#### MATERIAL FOR THIS TASK ####

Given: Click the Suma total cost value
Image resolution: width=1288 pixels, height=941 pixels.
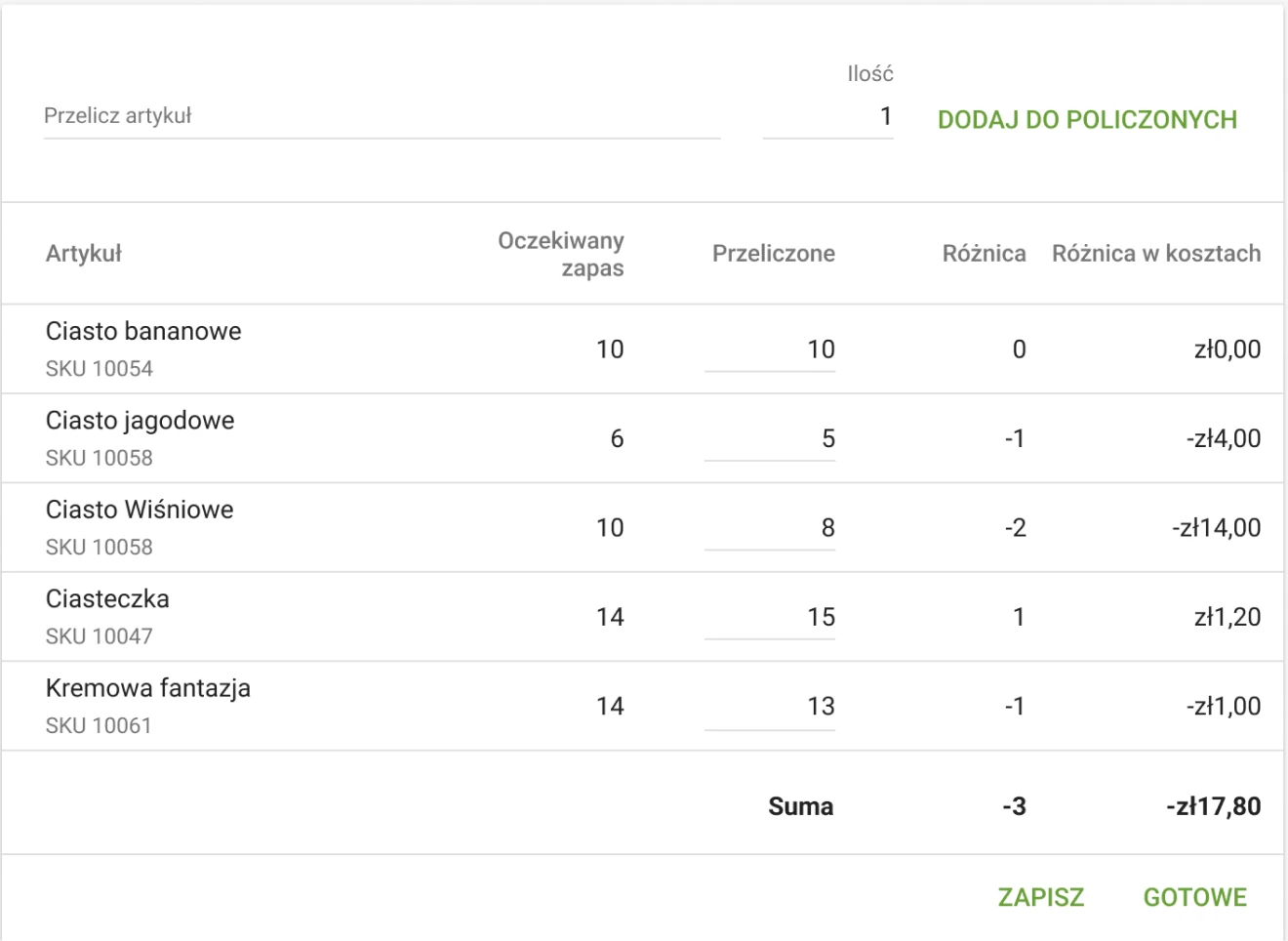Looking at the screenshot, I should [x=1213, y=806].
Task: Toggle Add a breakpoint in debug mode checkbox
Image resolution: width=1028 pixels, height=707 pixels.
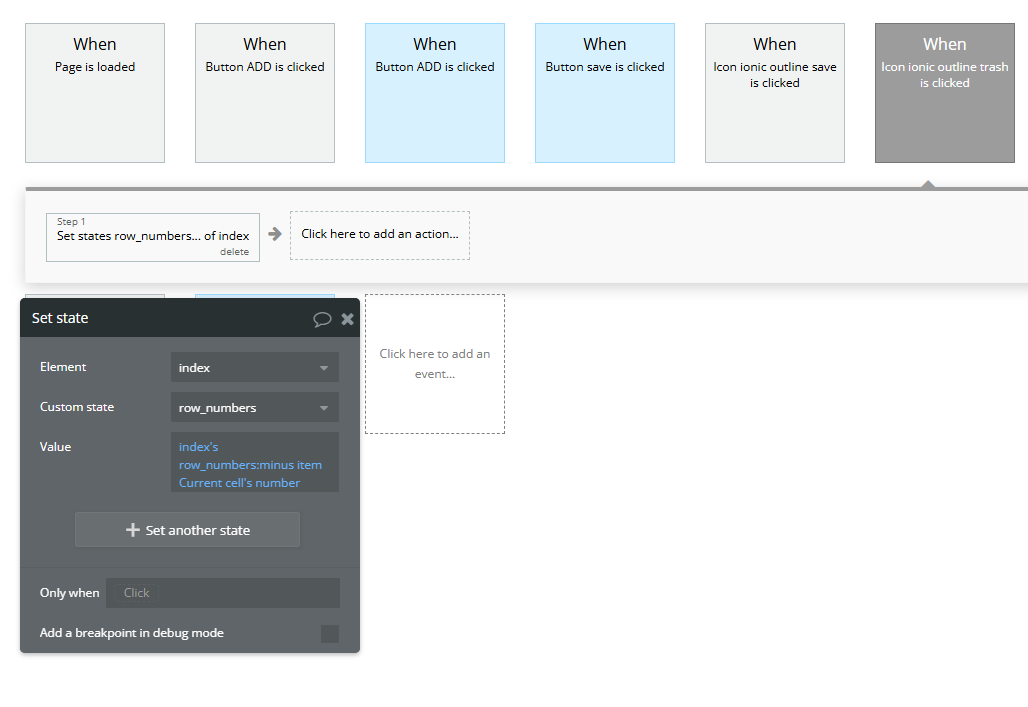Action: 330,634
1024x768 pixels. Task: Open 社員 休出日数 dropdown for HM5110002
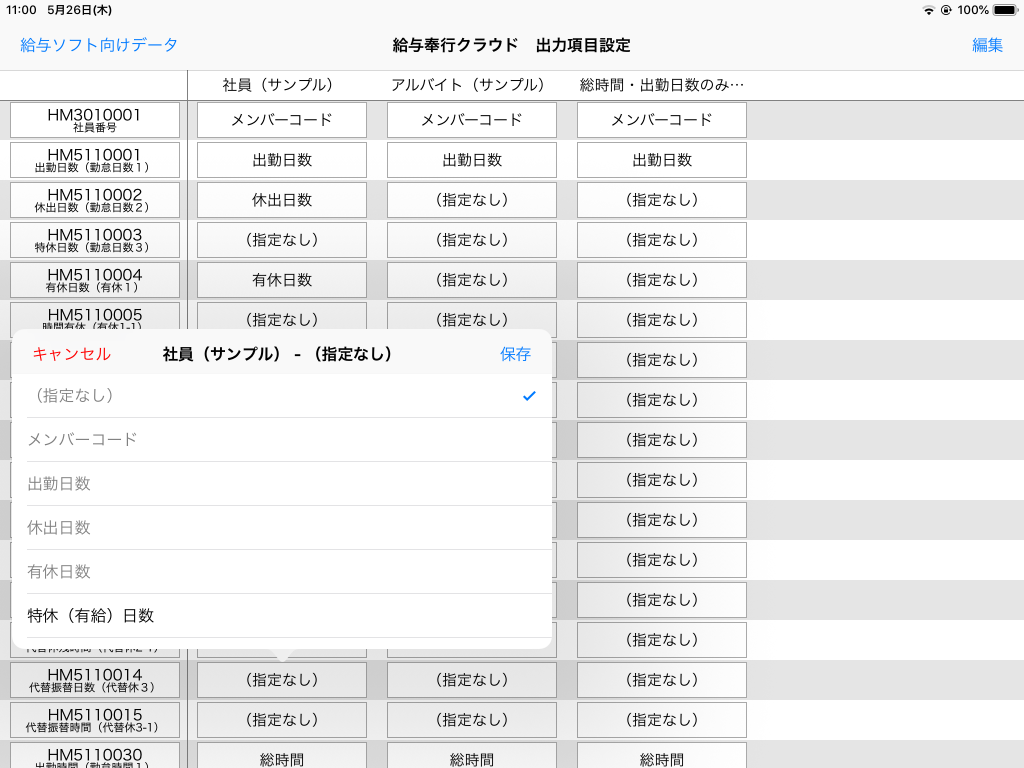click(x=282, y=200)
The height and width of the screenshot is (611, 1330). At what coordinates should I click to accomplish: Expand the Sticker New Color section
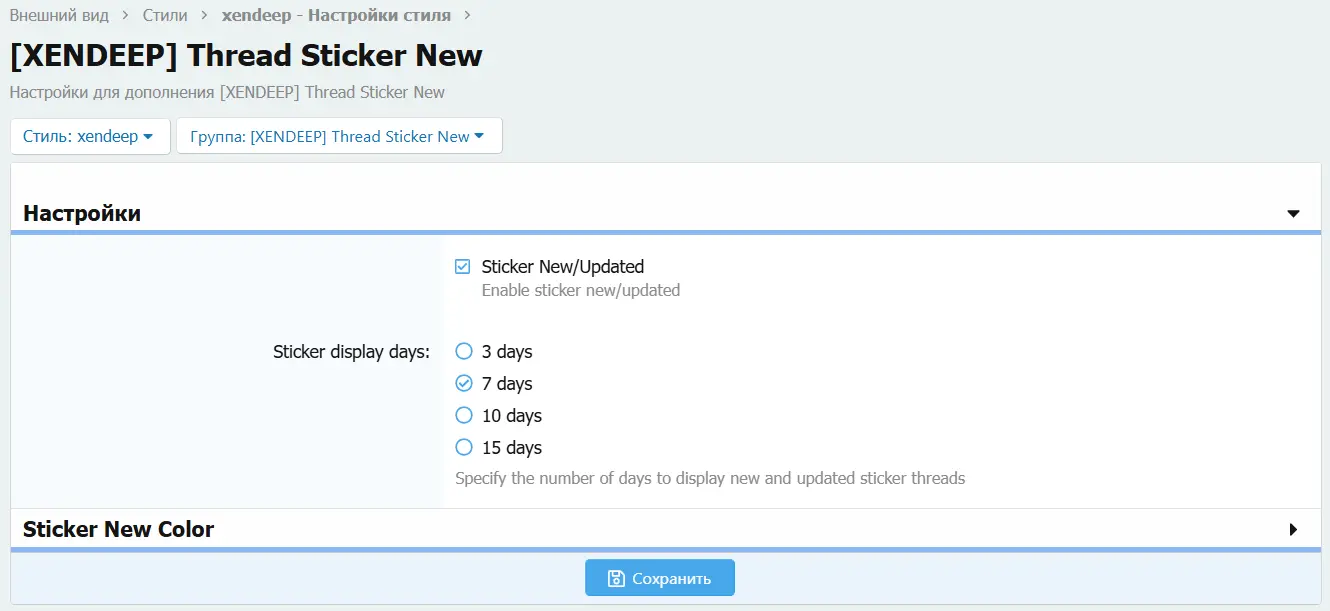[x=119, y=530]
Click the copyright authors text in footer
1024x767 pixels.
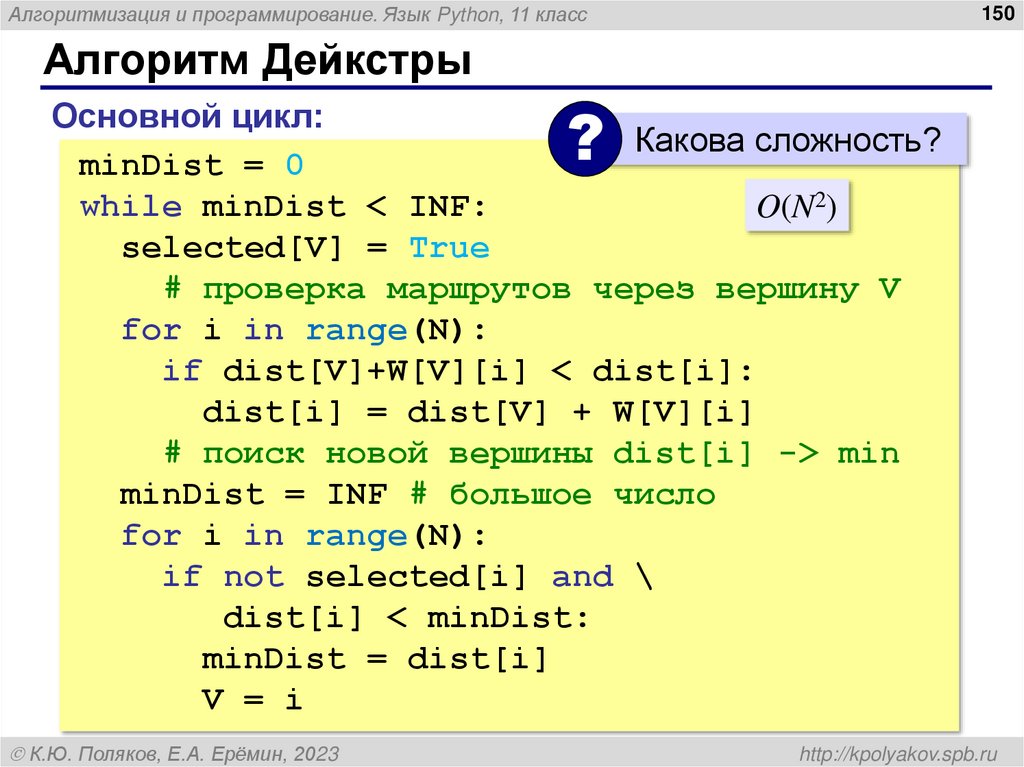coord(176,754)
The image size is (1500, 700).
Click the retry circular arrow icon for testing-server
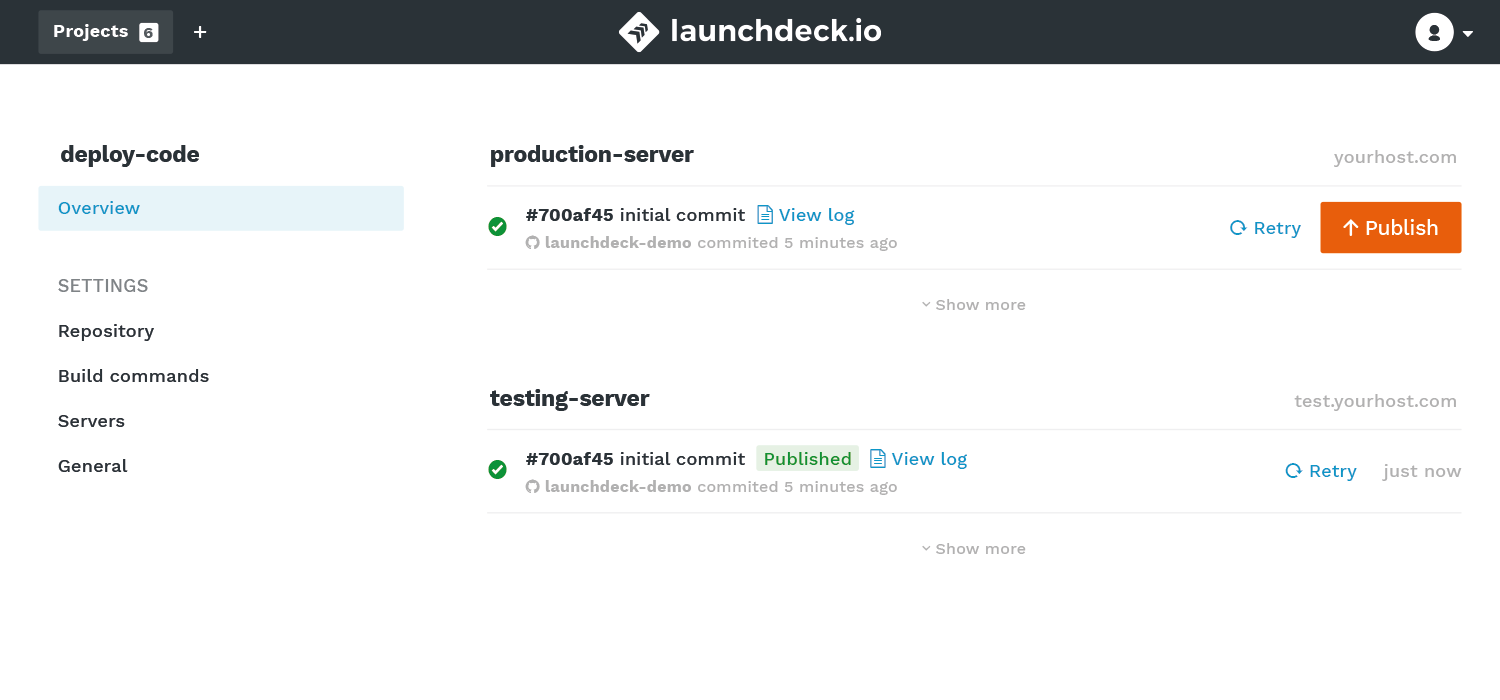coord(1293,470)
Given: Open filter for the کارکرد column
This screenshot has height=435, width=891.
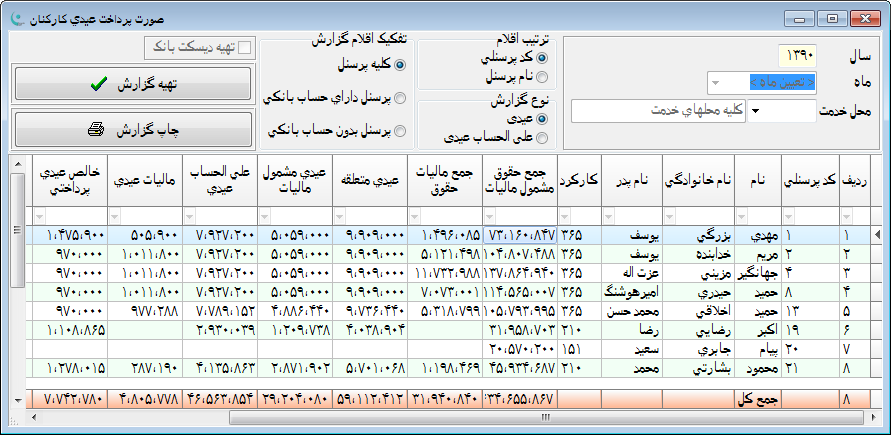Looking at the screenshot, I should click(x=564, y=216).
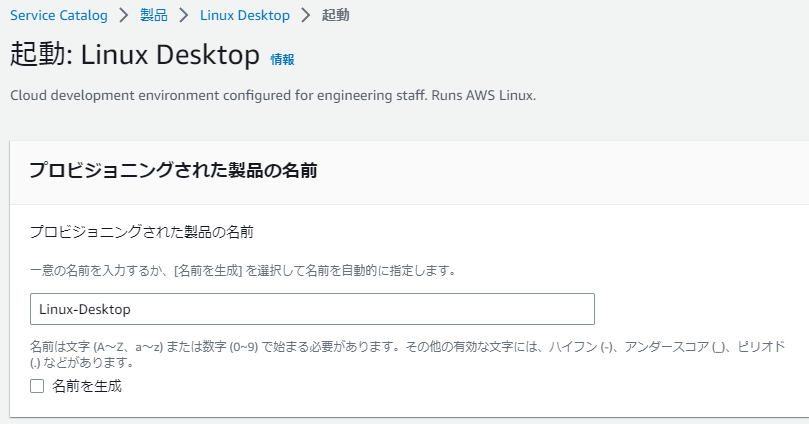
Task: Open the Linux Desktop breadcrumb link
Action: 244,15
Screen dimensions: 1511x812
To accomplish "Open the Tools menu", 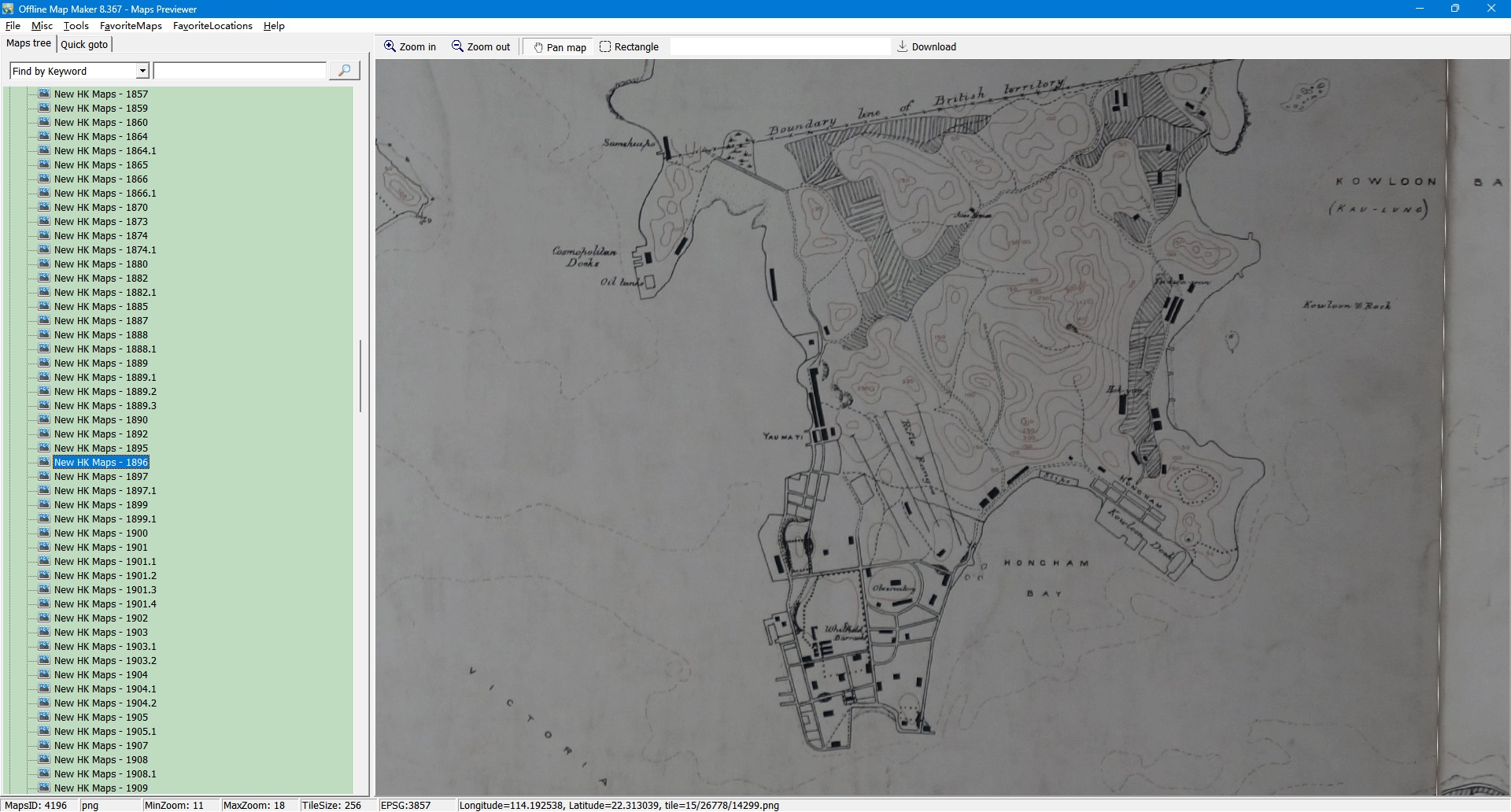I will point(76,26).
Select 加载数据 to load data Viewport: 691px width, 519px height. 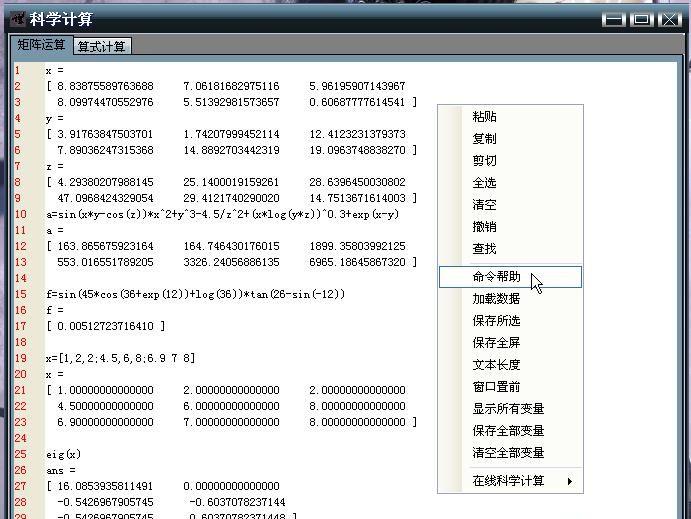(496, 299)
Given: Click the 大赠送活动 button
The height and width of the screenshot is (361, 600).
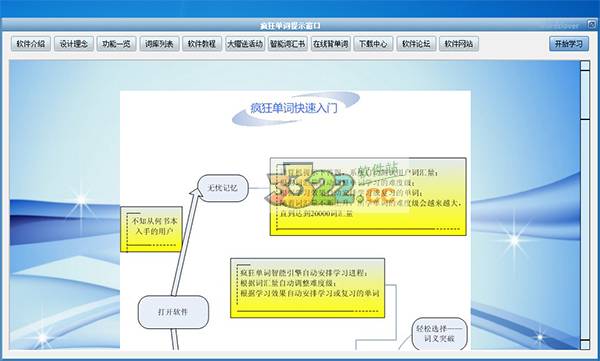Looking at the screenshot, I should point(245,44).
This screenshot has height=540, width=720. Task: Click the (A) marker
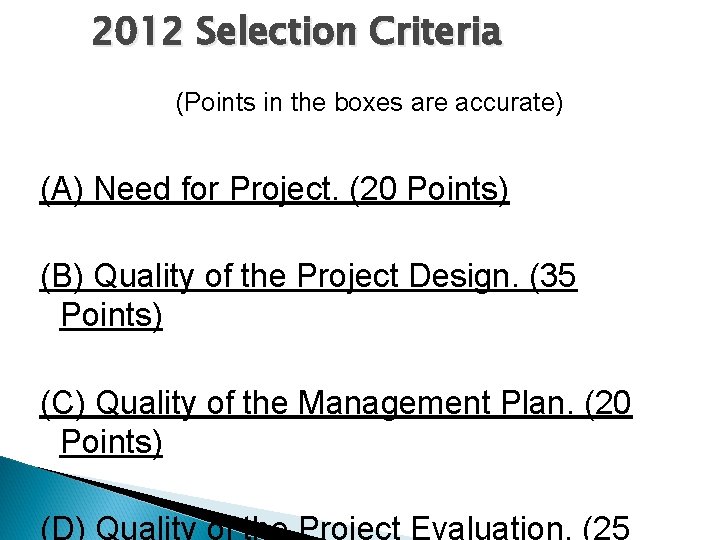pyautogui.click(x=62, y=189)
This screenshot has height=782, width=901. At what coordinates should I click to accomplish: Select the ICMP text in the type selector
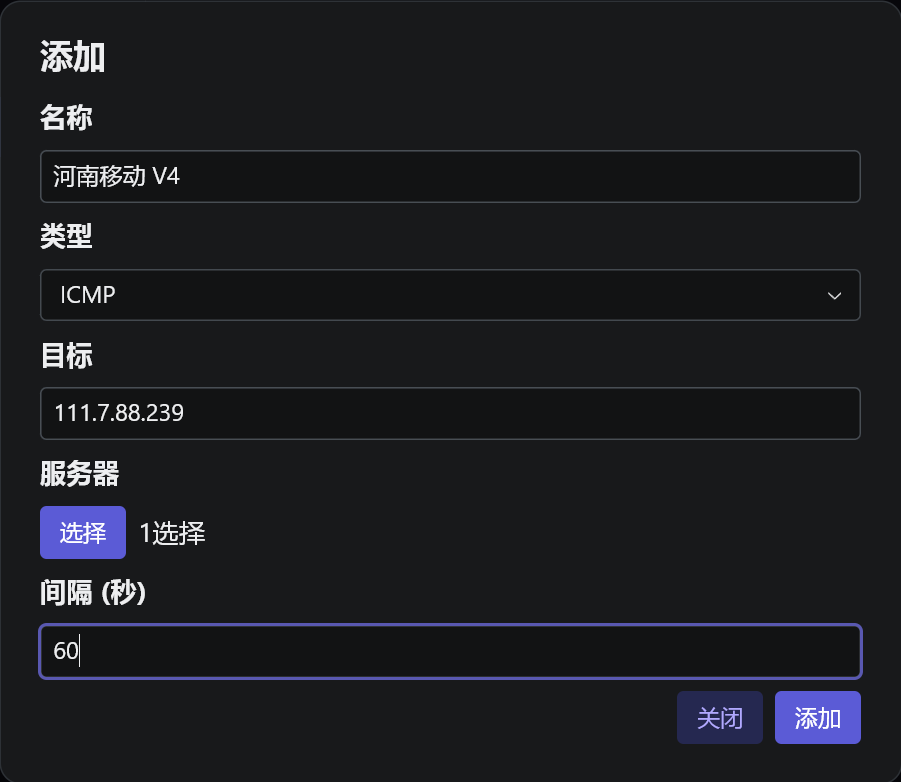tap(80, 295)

####

## THE PROBLEM
Restate word for word the lines from the one holding "Given: Click the 大赠送活动 button" down through the last line of the records above, and do not include the pictures.

## TASK ANSWER
Given: Click the 大赠送活动 button
The height and width of the screenshot is (361, 600).
Looking at the screenshot, I should point(245,44).
This screenshot has height=540, width=720. Task: Click the (A) marker
pyautogui.click(x=62, y=189)
This screenshot has height=782, width=901. At what coordinates should I click to accomplish: Select the ICMP text in the type selector
tap(80, 295)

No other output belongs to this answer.